Sosok di dalam selimut tidak langsung menyambut atau menanggapi. Namun, untuk tidak kembali merengek ingin pulang atau bahkan gemetar, ini adalah hal yang luar biasa.

"Rin, keluar yuk?" dengan gerakan yang sangat pelan dan hati-hati, tangan Lin bergerak meraih ujung selimut. Mengangkatnya secara perlahan agar tidak menakuti sosok dibalik lapisan kain.

"Kita ... bicara yuk?" senyuman Lin mengembang. Tangan putih itu berhasil mengungkapan sosok remaja yang bersembunyi. Sosok, yang masih mengenakan seragam SMA itu begitu berantakan dengan rambut panjang yang acak-acakan seperti ijuk. Terlebih, dengan hidung yang memerah dan wajah basah karena air mata, Corin Yudhistira terlihat seperti ... orang gila.

Namun ekspresi Lin masih lembut, menatap teman sekelasnya seramah dan sehangat mungkin. Tidak ada ejekan dari ekspresinya, membuat Corin yang sangat ketakutan merasa sedikit ... sedikit lebih bisa mempercayainya.

"Lin?" Corin bergumam, memanggil Caroline dengan suara serak.

"Ya," Lin mengangguk, menanggapi panggilan itu dengan lembut.

"Kita ... ," Corin menelan liur paksa. Sepasang netra gelap menatap nanar sekitarnya. Kedua tangan mecengkram erat selimut. "Kita ... aku .. aku ... aku di mana?"

"Di rumahku," Lin menjawab jujur. "Rumah keluar Weish."

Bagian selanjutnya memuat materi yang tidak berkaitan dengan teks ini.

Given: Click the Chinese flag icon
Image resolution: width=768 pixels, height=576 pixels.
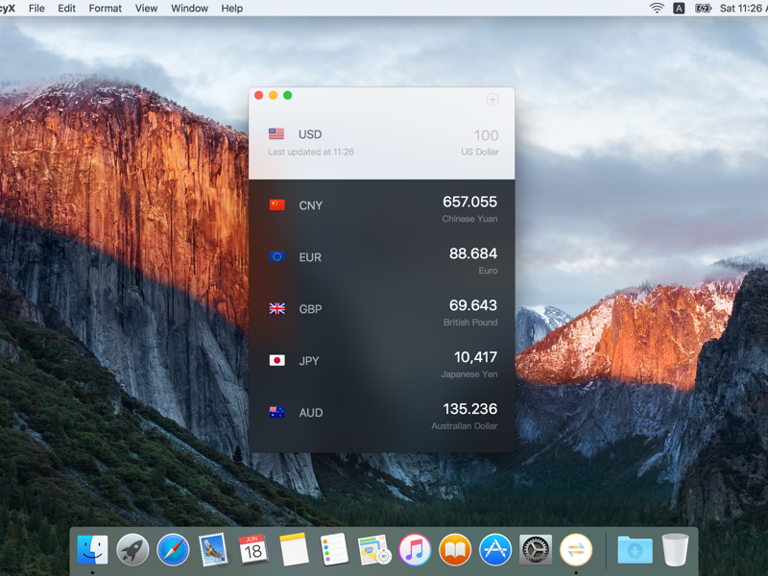Looking at the screenshot, I should coord(277,204).
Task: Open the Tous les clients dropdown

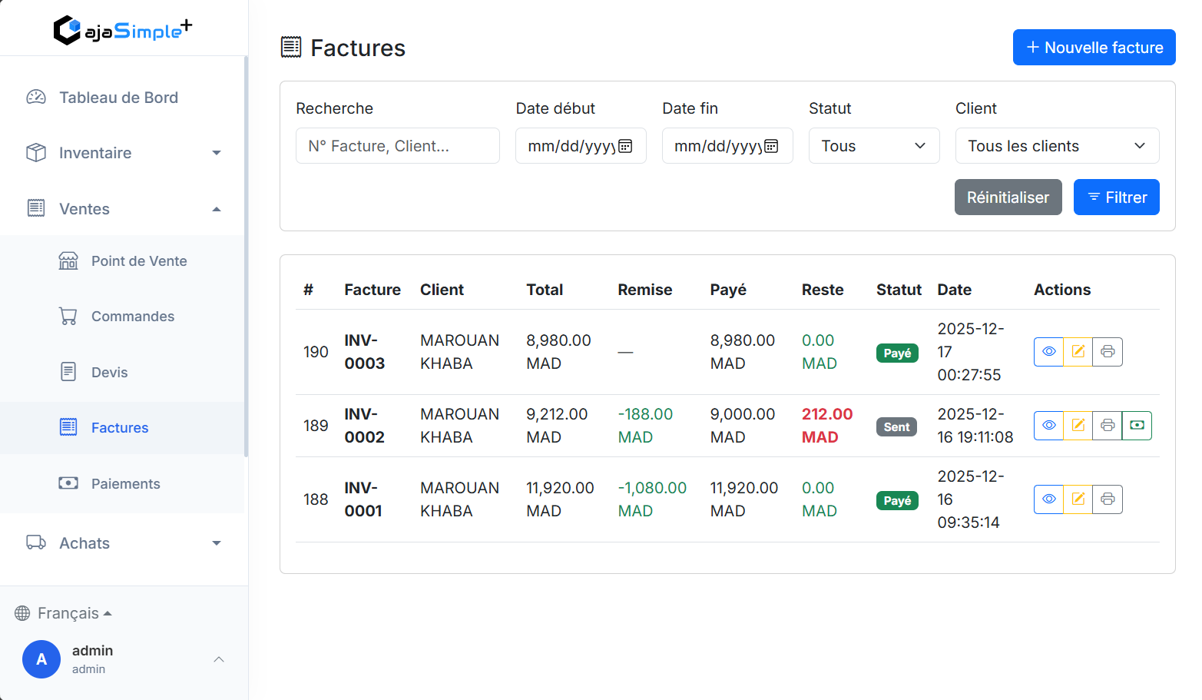Action: [x=1056, y=146]
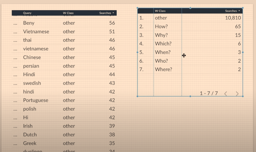Click the Query column header

coord(27,13)
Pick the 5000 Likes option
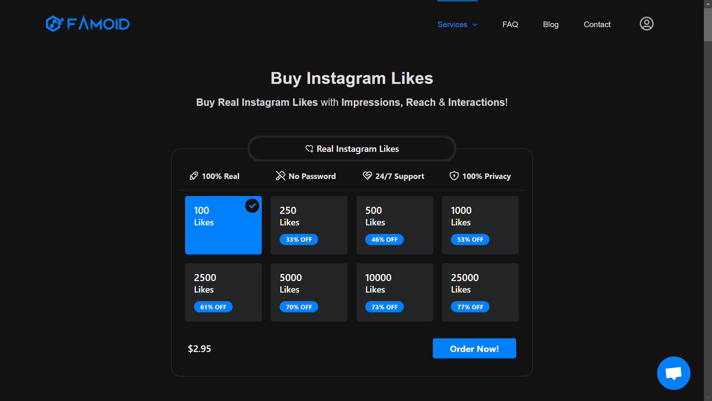This screenshot has height=401, width=712. (x=309, y=292)
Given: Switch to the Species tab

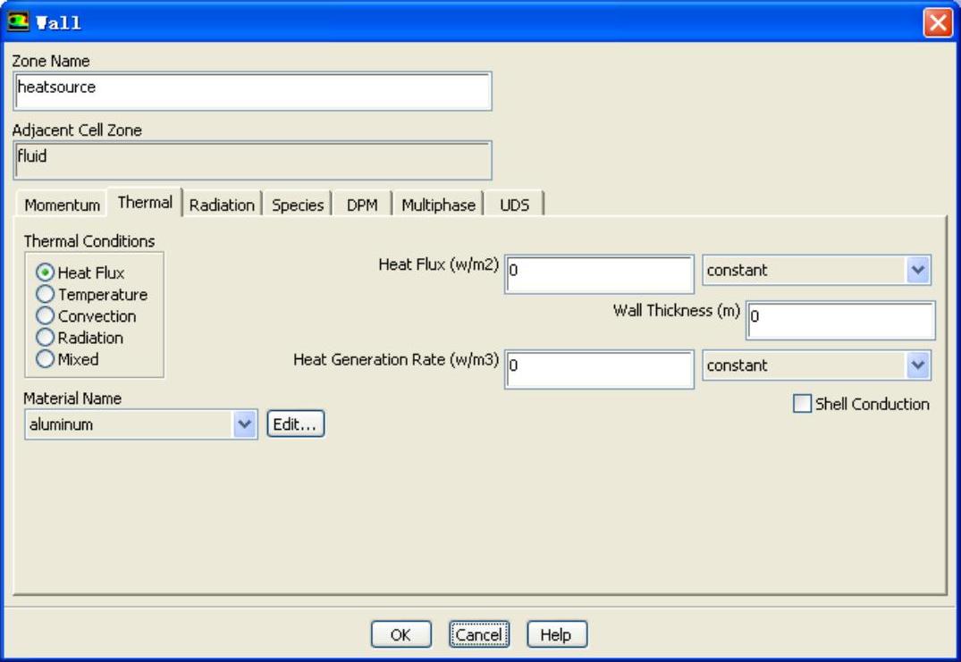Looking at the screenshot, I should pyautogui.click(x=298, y=205).
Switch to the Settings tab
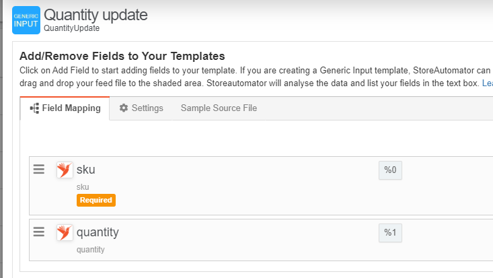Screen dimensions: 493x278 [x=141, y=108]
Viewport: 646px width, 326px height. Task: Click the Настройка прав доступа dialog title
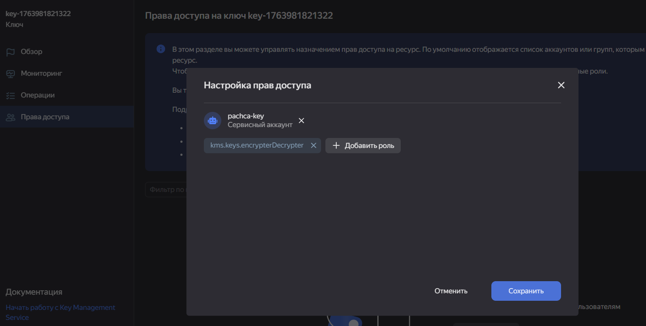[x=257, y=85]
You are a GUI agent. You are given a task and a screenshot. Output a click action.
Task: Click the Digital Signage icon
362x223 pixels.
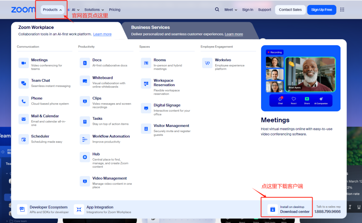(146, 108)
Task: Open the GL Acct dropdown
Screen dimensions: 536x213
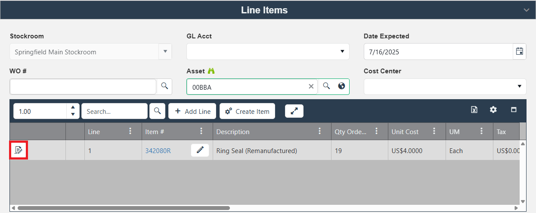Action: [x=342, y=51]
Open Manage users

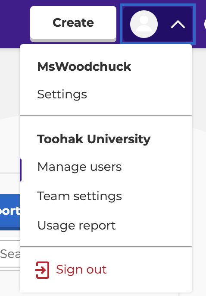tap(79, 167)
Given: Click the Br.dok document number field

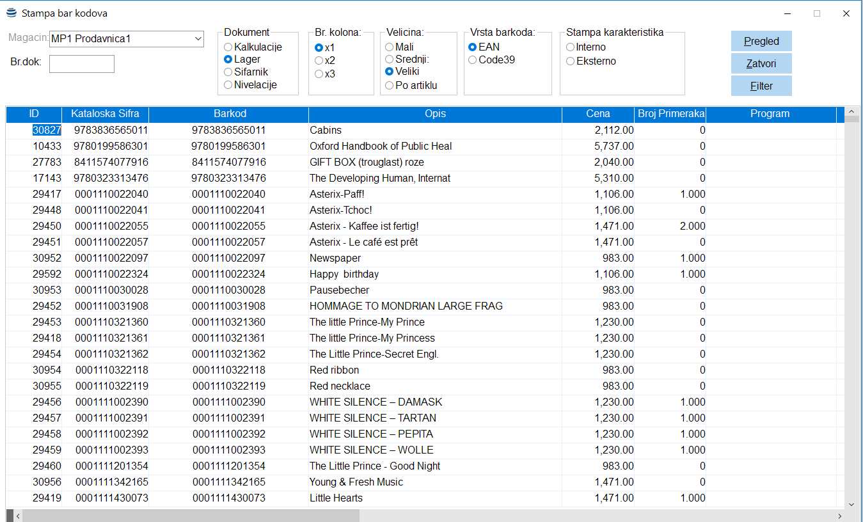Looking at the screenshot, I should (82, 64).
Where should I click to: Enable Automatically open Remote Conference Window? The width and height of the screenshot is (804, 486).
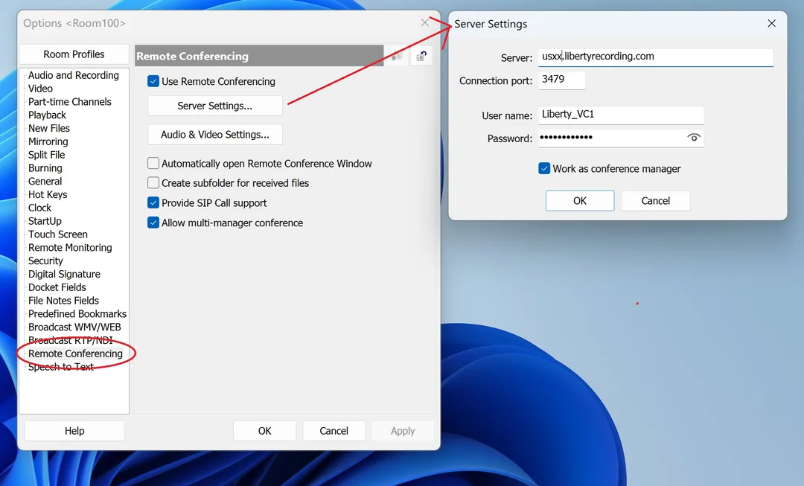coord(153,163)
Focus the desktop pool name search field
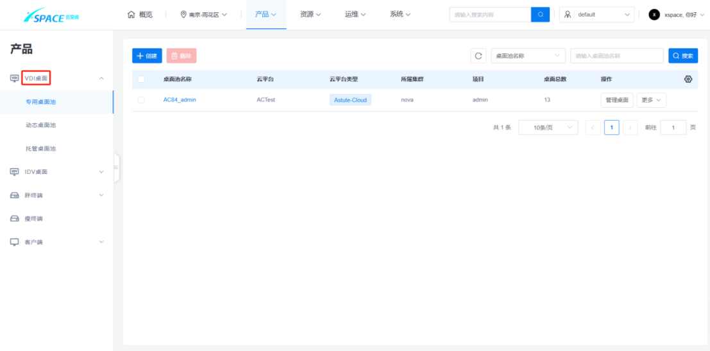Image resolution: width=710 pixels, height=351 pixels. coord(616,56)
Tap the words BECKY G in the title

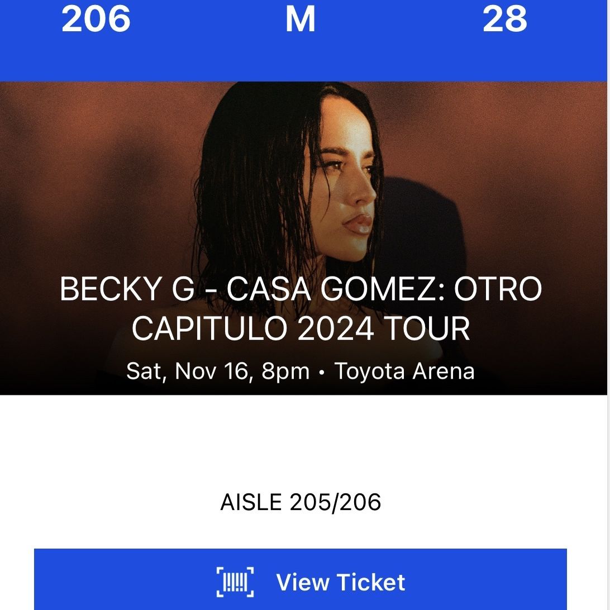click(127, 289)

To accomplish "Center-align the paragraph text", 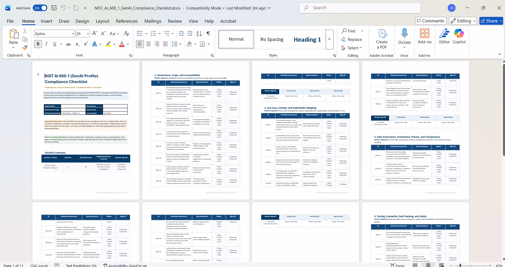I will pos(148,44).
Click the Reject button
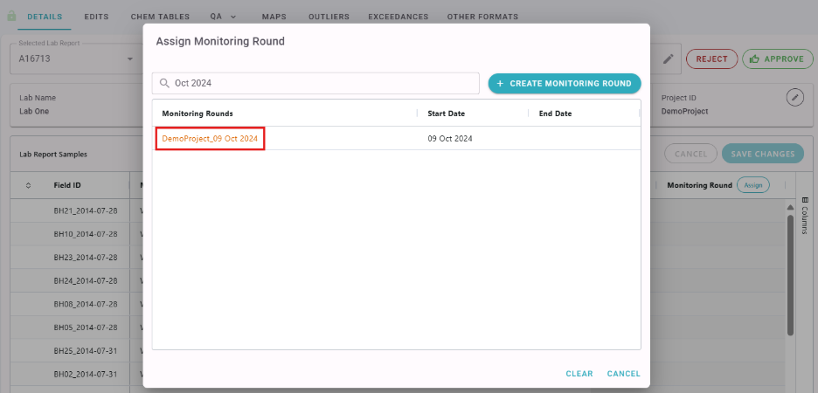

Corin tidak mengerti. Bagaimana bisa ia berada di rumah Lin? Teman sekelas yang bahkan sangat jarang bertegur sapa dengannya? Teman sekelas yang masuk ke dalam group 4 cewek paling sempurna di kelas?

"Rin," fokus sepasang iris gelap itu kembali ke wajah Caroline. Sosok blesteran yang cantik itu tersenyum manis. Namun entah kenapa, Corin benar-benar merasa teman sekelasnya ini terlihat sangat ... berbeda. "Ada satu hal yang hari ini, harus aku kasih tahu ke kamu."

Corin diam. Menatap kosong ke arah teman sekelasnya.

Senyuman remaja itu mengembang. Namun jelas, ekspresinya terlihat sangat sedih. "Rin, maaf, mulai hari ini ... kamu bukan lagi manusia biasa."

Corin bersumpah, begitu ia mendengar apa yang Caroline katakan ...

Hanya satu hal yang ia pikirkan.

Teman sekelasnya ini, Caroline Weish yang terkenal sebagai gadis paling cerdas, sepertinya tidak bisa membedakan kenyataan dan khayalan. Jelas, gadis cantik ini ...  terlalu banyak membaca novel bertema fantasi.